# start of PROVIDED PASSAGE

Audris Joel Pérez (born December 23, 1988) is a Dominican professional baseball catcher for the Evansville Otters of the Frontier League. He previously played in Major League Baseball (MLB) for the St. Louis Cardinals.

Career

St. Louis Cardinals
After joining the Cardinals organization in 2008, Pérez appeared for the GCL Cardinals and DSL Cardinals. In 2009, Pérez played for the Rookie league Johnson City Cardinals. In 2010, Pérez played for the short-season A-ball Batavia Muckdogs. In 2011, he spent time between the advanced-A ball Palm Beach Cardinals and AA Springfield Cardinals. Pérez spent the entire 2012 season in AA with Springfield. Pérez began 2013 with Springfield and received a promotion to the AAA Memphis Redbirds in July.

# end of PROVIDED PASSAGE
# start of DATA SHOWN

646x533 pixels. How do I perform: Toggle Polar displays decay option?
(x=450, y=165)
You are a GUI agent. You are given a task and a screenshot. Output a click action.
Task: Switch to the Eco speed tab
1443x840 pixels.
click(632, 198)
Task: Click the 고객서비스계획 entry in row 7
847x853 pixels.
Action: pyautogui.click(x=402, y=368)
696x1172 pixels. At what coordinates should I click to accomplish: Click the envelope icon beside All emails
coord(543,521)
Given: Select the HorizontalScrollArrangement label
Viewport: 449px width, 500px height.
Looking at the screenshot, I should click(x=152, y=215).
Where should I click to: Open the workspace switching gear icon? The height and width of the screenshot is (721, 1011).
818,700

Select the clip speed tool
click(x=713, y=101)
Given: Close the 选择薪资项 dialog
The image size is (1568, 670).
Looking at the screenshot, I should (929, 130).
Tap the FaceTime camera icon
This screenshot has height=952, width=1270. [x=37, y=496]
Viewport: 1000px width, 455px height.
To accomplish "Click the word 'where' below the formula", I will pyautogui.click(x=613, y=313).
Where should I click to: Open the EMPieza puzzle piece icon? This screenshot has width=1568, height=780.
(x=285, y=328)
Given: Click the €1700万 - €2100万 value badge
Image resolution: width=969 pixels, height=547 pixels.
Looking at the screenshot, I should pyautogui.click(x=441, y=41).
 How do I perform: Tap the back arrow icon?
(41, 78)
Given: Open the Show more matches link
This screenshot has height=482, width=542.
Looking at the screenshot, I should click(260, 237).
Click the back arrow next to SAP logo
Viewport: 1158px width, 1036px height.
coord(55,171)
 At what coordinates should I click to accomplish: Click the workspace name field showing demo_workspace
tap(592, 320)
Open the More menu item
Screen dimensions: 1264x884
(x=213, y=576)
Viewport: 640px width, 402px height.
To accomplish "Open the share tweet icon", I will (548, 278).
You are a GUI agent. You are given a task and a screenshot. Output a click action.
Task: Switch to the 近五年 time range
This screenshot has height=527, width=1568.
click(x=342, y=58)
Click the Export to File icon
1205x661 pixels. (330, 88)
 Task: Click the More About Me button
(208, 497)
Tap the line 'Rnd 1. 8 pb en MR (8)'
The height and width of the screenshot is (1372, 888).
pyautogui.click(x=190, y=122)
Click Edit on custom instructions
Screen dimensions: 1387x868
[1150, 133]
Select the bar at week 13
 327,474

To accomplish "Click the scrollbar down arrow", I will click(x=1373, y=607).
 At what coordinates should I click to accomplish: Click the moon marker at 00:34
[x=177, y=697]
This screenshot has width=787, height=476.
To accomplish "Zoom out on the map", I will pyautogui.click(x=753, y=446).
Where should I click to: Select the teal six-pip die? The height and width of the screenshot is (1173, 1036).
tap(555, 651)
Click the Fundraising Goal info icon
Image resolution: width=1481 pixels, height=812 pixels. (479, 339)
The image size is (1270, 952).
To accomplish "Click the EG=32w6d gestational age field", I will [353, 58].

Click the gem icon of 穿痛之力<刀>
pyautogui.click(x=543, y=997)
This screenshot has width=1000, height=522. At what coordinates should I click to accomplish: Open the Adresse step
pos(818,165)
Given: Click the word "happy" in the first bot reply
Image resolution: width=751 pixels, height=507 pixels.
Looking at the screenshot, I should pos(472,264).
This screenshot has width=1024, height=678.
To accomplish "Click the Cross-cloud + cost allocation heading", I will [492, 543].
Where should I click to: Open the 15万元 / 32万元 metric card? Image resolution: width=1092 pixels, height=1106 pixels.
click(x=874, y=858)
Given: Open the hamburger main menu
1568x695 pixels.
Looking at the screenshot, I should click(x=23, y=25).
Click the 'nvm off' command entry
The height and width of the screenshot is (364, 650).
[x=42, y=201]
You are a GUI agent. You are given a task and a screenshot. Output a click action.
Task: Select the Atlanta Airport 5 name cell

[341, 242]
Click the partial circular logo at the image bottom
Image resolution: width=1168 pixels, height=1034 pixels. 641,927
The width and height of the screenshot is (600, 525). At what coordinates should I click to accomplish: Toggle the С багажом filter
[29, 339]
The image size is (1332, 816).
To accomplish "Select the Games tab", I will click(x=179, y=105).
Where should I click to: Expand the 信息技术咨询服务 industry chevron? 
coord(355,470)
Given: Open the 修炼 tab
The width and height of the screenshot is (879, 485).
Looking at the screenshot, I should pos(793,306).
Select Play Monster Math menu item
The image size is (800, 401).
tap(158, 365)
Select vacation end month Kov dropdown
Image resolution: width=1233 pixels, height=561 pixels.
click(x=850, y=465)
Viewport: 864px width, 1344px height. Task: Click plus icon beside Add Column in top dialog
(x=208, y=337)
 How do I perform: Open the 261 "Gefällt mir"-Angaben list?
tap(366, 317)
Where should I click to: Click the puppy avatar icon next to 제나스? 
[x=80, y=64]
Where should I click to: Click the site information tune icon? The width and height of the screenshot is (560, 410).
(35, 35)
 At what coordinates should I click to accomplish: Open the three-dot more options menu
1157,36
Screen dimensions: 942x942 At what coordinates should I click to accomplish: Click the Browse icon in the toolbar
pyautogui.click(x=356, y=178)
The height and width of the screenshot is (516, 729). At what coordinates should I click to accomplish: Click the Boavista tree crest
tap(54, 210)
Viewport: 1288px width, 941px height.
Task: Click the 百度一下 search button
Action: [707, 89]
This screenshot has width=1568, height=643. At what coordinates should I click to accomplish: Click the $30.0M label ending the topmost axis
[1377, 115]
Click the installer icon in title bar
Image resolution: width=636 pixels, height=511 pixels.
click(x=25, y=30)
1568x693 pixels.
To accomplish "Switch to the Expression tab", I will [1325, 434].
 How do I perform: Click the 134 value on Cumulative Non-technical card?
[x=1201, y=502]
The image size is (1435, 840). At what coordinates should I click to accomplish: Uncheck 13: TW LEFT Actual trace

# end of DATA SHOWN

▸ **WHAT IS NEEDED**: Continue the baseball catcher biography from where it stops.

▸ **SOLVED EXERCISE**:
Pérez was called up to the majors for the first time on September 3, 2013. Pérez only appeared in 3 games for the Cardinals over 2013 and 2014 before being outrighted off of the roster on September 10, 2014. He elected free agency on November 3.

Colorado Rockies
On November 19, 2014, Pérez signed a minor league deal with the Colorado Rockies and received an invitation to Spring Training.

Baltimore Orioles
On March 31, 2015, Pérez was traded to the Baltimore Orioles. He spent the year with the AAA Norfolk Tides.  Pérez was invited to 2016 Spring Training with Baltimore but did not make the team and would spend the season in Norfolk. He was invited to 2017 Spring Training but would not make the team again and would spend the year between Norfolk and the AA Bowie Baysox. He elected free agency on November 6, 2017 and resigned on a new minor league deal on February 1, 2018. He played for Bowie and Norfolk in 2018 before electing free agency on November 3, 2018.

Ottawa Titans
On November 20, 2020, Pérez signed with the Ottawa Titans of the Frontier League. On December 28, 2020, Pérez was released.

Evansville Otters
On December 1, 2021, Pérez signed with the Evansville Otters of the Frontier League.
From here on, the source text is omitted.